Hi,
I’m interested in using DataParallel with two inputs behaving differently :
model(S,A)
Where S would be split but not A. I didn’t find anything about the possibility of doing that.
Thanks.
Hi,
I’m interested in using DataParallel with two inputs behaving differently :
model(S,A)
Where S would be split but not A. I didn’t find anything about the possibility of doing that.
Thanks.
In nn.DataParallel
your model will be replicated onto the specified GPUs.
The data will then be split in the batch dimension and pushed to each replica.

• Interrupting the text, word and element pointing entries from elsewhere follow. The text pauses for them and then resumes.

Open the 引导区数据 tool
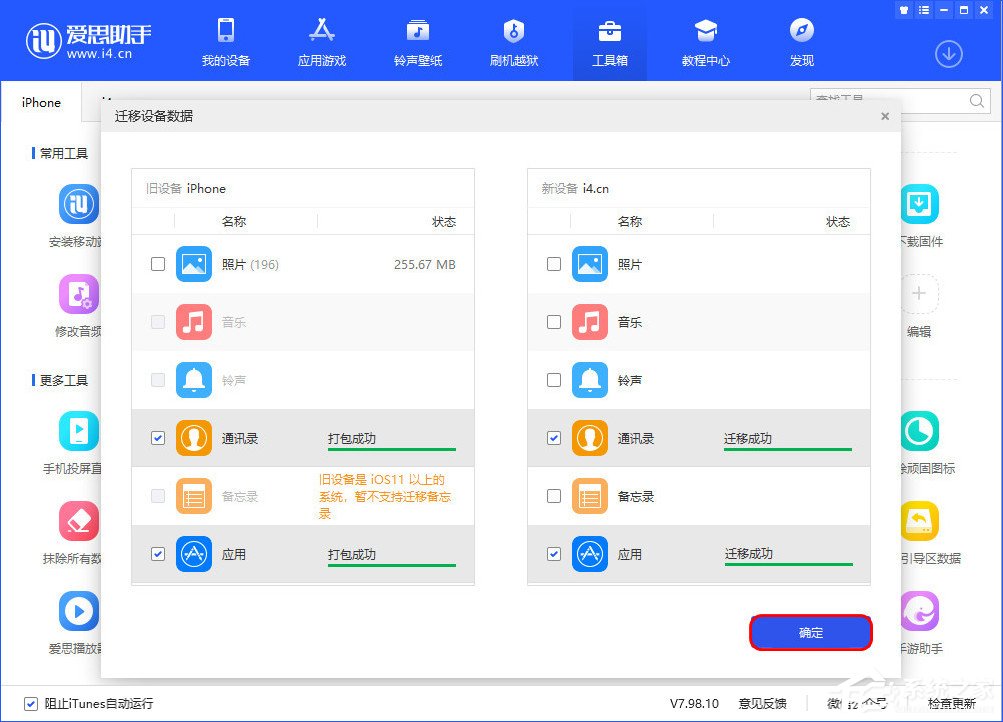Image resolution: width=1003 pixels, height=722 pixels. coord(919,520)
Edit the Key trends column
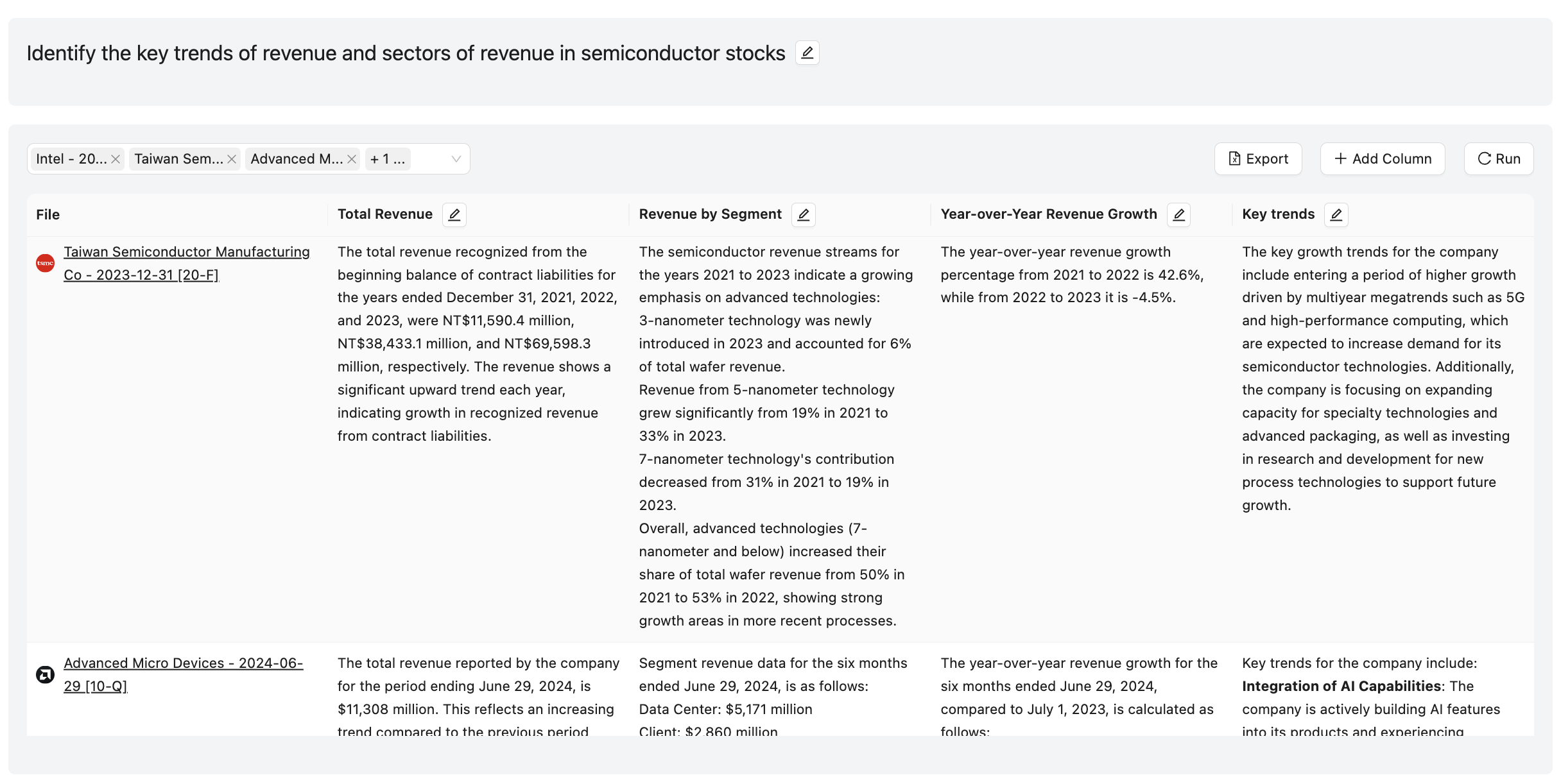The height and width of the screenshot is (784, 1561). pyautogui.click(x=1336, y=214)

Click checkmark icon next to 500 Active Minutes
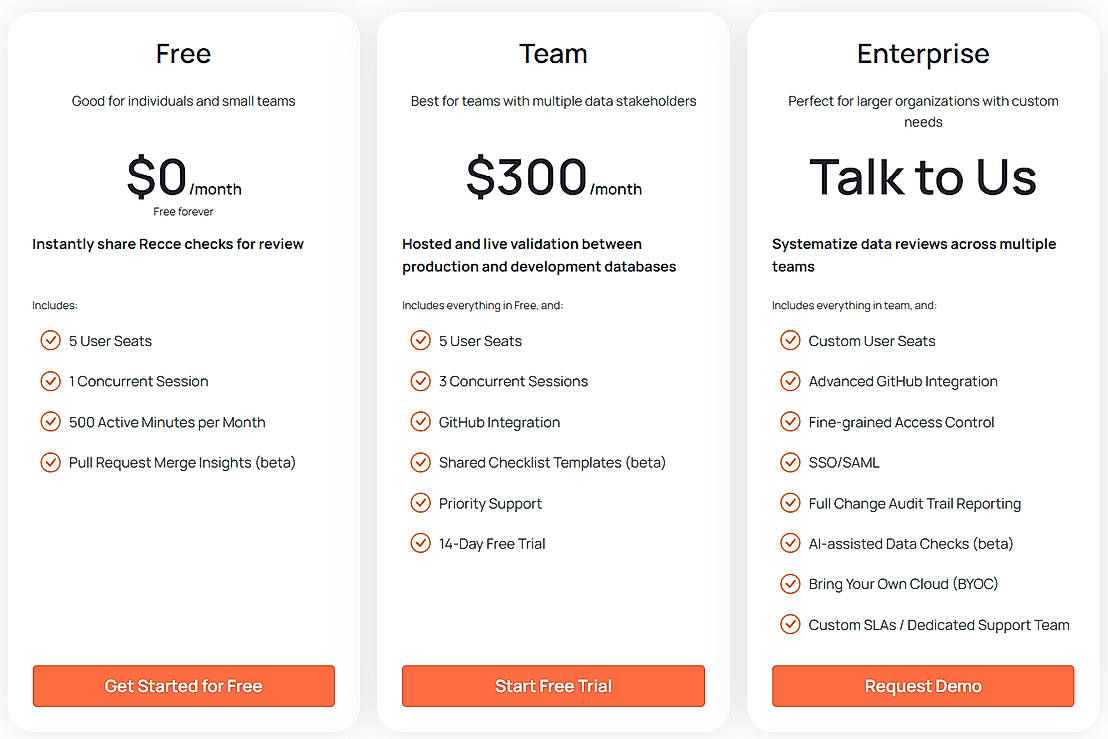pos(50,422)

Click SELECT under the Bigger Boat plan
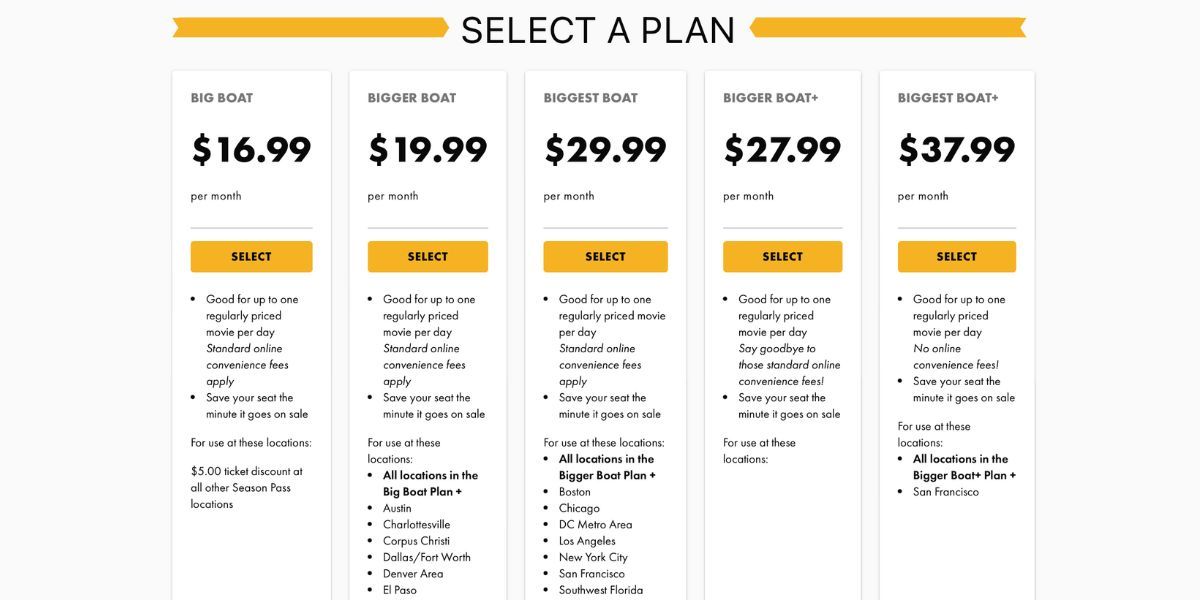(427, 256)
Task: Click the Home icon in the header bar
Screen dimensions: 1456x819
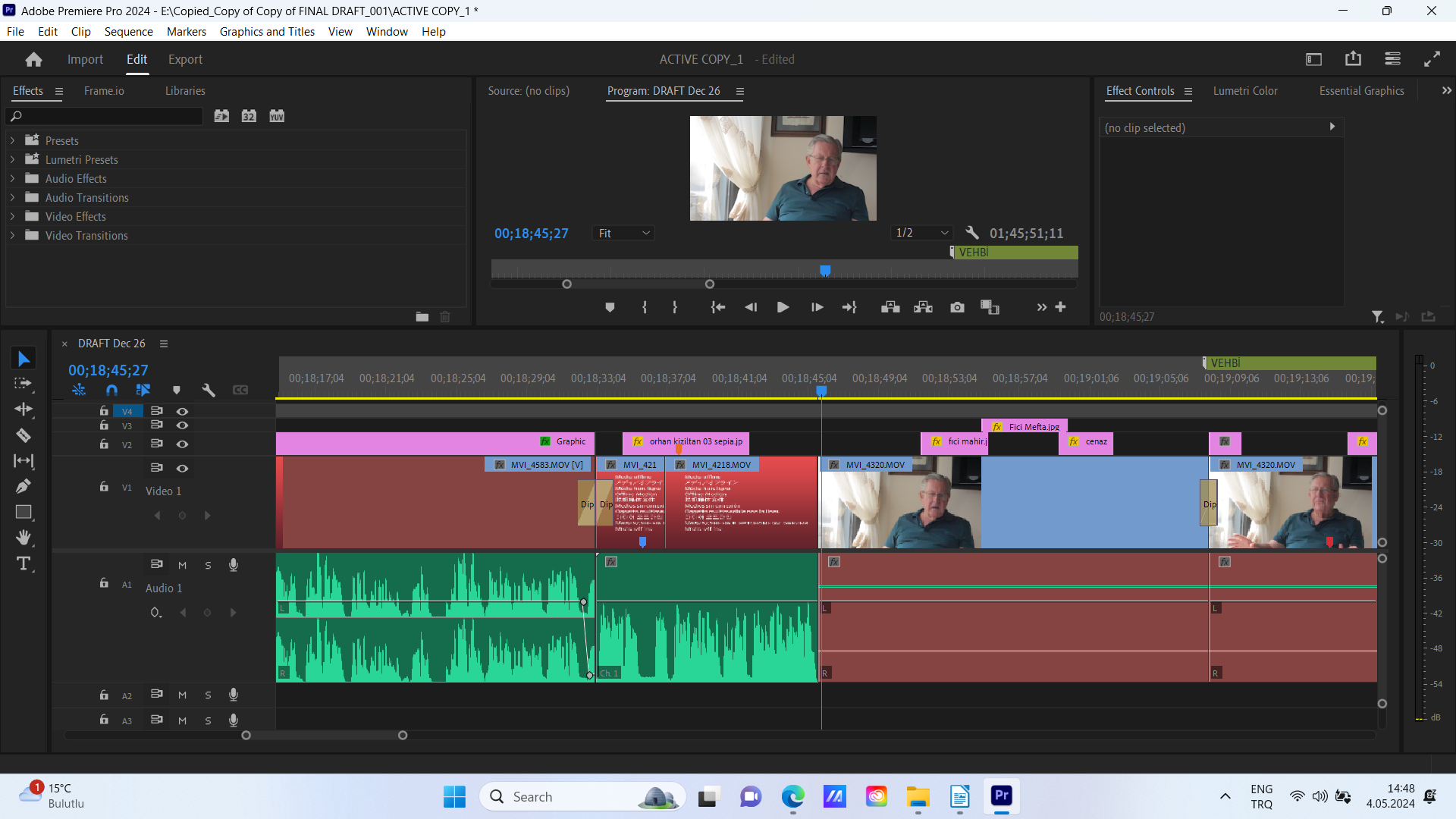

What would your use case be, if A
shouldn’t be split? The replicas won’t be able to use it in any calculation, since A
would still be on your “master” device.
I have to handle a huge matrix multiplication between S which is (555,3) and A which is (3, 1500000).
As it cannot fit in memory because the target data is (555,1500000), I need to split the matrix multiplication in two to avoid going out of memory. I do that by just splitting S in two on the first dimension. Then I would obtain two matrices (SA)1 and (SA)2 on which I compute my loss and I merge the results back before backwarding.
In that case nn.DataParallel
won’t help, since it would copy the data onto all GPUs.
You could try to push S1
and S2
onto different GPUs and calculate the loss there.
Here is a small pseudo-code for this use case:
S1, S2 = torch.chunk(S, 2, 0)
S1 = S1.to('cuda:0')
S2 = S2.to('cuda:1')
SA1 = torch.matmul(S1, A.to('cuda:0')
SA2 = torch.matmul(S2, A.to('cuda:1')
# calculate losses and backward
It works great. Thanks for your help !